Yeah. -Imagine picking up your phone and her being
on the other end of it. -Yeah.
-Right? And she was doing
an anthology called “The Places
That I Never Meant To Be,” and she asked me to be in it because it was an anthology
for censored writers. And I’m like,
“I’ve never been censored,” and she’s like,
“Oh, yes, you have.” [ Laughter ]
And it was wild, ’cause you don’t know it
all the time, right? I don’t know that people
in maybe Idaho aren’t reading my books and that
someone sent a memo around to get all
the Jacqueline Woodson books off the shelves or whatever
or this particular title. I don’t know until someone
tells me or tweets about it. -Yeah. Well, that’s scary to
think you feel very comfortable that your art’s out there,
and then you’re finding out that it’s being slowly
taken away from people. -Well, you know, that’s all
you have to do is censor a book to have people running for it.
[ Laughter ] -Right.
That’s the jackpot right there. Well, let me —
on that case, let me just say, no one should read this garbage! [ Laughter ] You have two children.
-I do. -Do they want your help —
Having a writer as a mom, do they want your help
when they write? -Um, one would think they would. My daughter
is applying for colleges now. -Yeah.
-And she basically is, like, “Mommy, do not read
my college essays.” And I’m there with my pen just,
like, “Let me at it, Toshi. Please let me at it.”
[ Laughter ] But, no.
They kind of like me to stay far away from it,
but they — You know, and they’re
pretty down low about me being Jacqueline Woodson
as their mom, so… -How do you know
they’re down low? ‘Cause I guess a lot of their
friends have probably read your books because, again, you’ve written for so
many different ages. -Yeah. My daughter had,
at her high school, one of my books was assigned. So, then,
she was really mortified. [ Laughter ]
But, I remember when she was — she was in middle school,
and her friend was holding her cellphone, and I texted her,
and her friend’s like, “Jacqueline Woodson texted you?
You know Jacqueline Woodson?” [ Laughter ]
And she came home, and she was so excited
to tell me this story. I’m like, “Really?

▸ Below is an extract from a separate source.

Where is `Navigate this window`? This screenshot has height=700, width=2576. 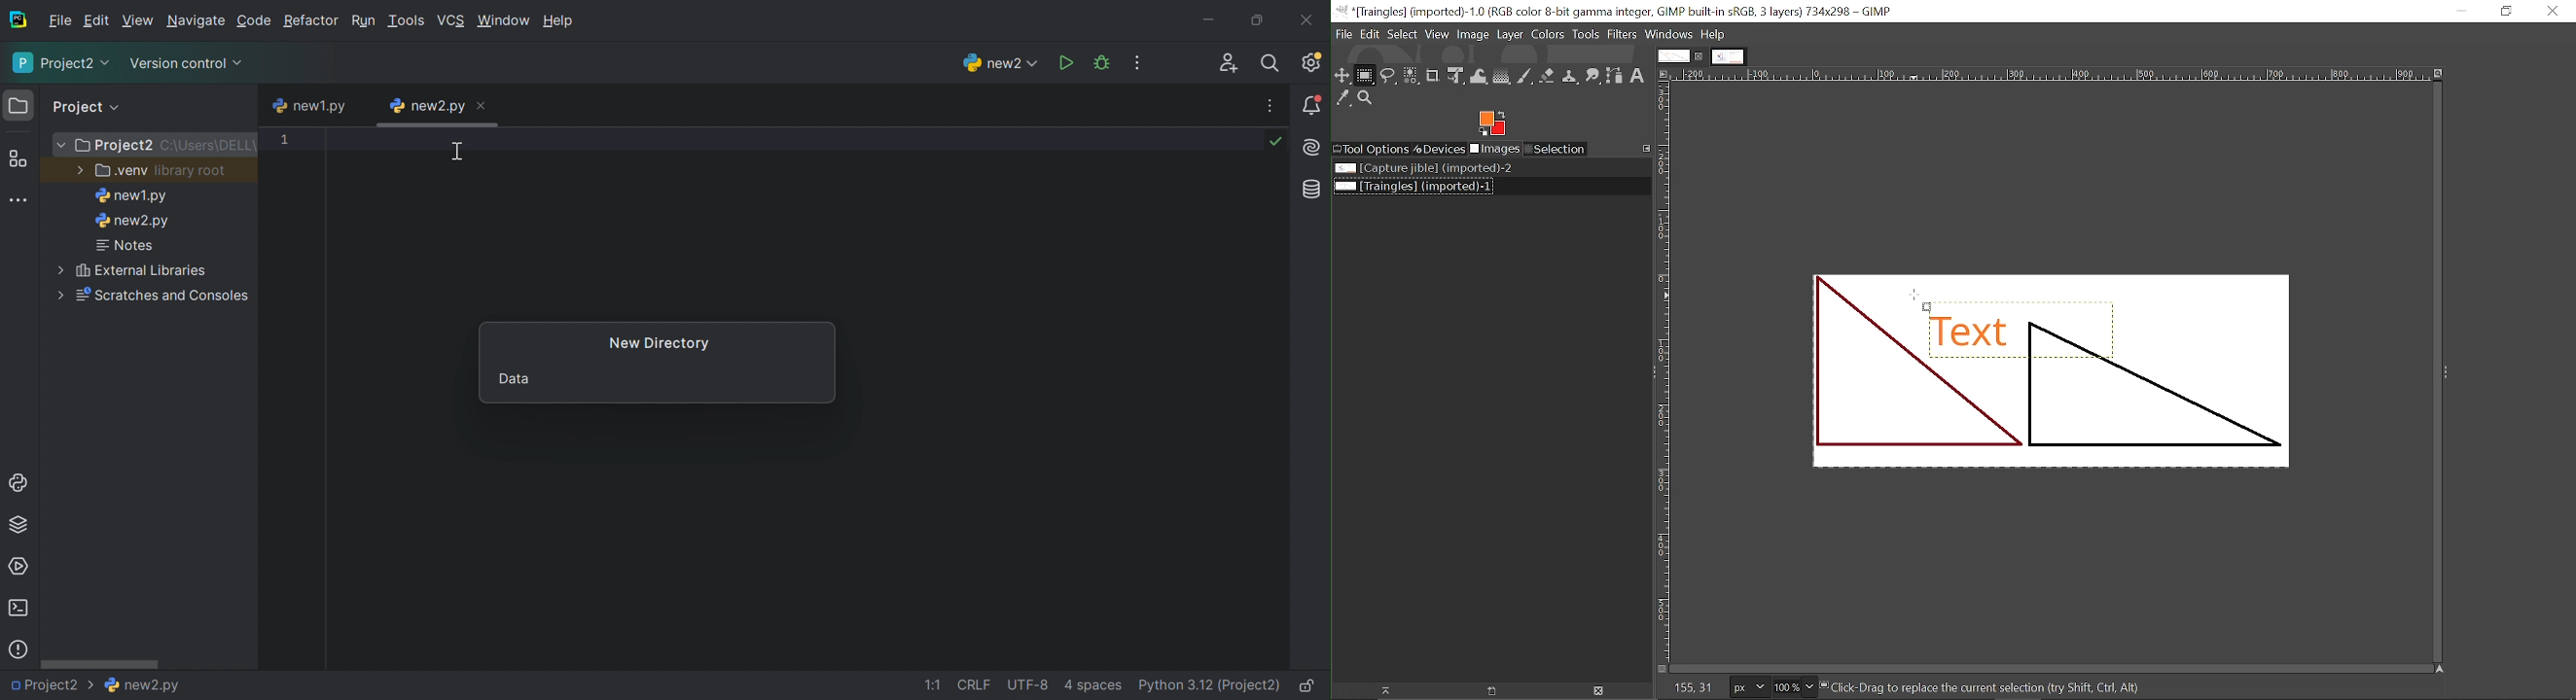 Navigate this window is located at coordinates (2438, 670).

You’re that down low that they don’t even know
I’m your mom?” [ Laughter ] -Also, just enter it
in your phone as “Mom.” [ Laughter ] That’ll avoid
that problem right there. [ Laughter ] People see my phone and they’re
like, “You know my mom?” [ Laughter ] I want to congratulate you. You won a very serious award —
The Astrid Lindgren award. -Yes.
-And this is a lot of money. It’s half a million dollars.
-Yes. -And can you talk about
what you’re gonna do with that money
and what the award is for? -The award is given
by the Swedish government. So, I had to go to Sweden,
and it’s given in honor of Astrid Lindgren,
who, in Sweden, is actually on their money.

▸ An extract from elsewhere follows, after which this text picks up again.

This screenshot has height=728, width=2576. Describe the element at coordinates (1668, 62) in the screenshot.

-Yeah. -She’s on the money, literally, and so you go there,
and you get it. And I’m using the money
to start a writing colony for — an artist colony for artists of
color, for visual artists, poets and writers and composers
in Brewster, New York. [ Cheers and applause ]
-That’s wonderful. -Thank you.
-That is really, really cool. Hey, thank you so much
for being here. -Thank you.
-It’s been just a delight to talk to you.
Congratulations on the book. It’s wonderful.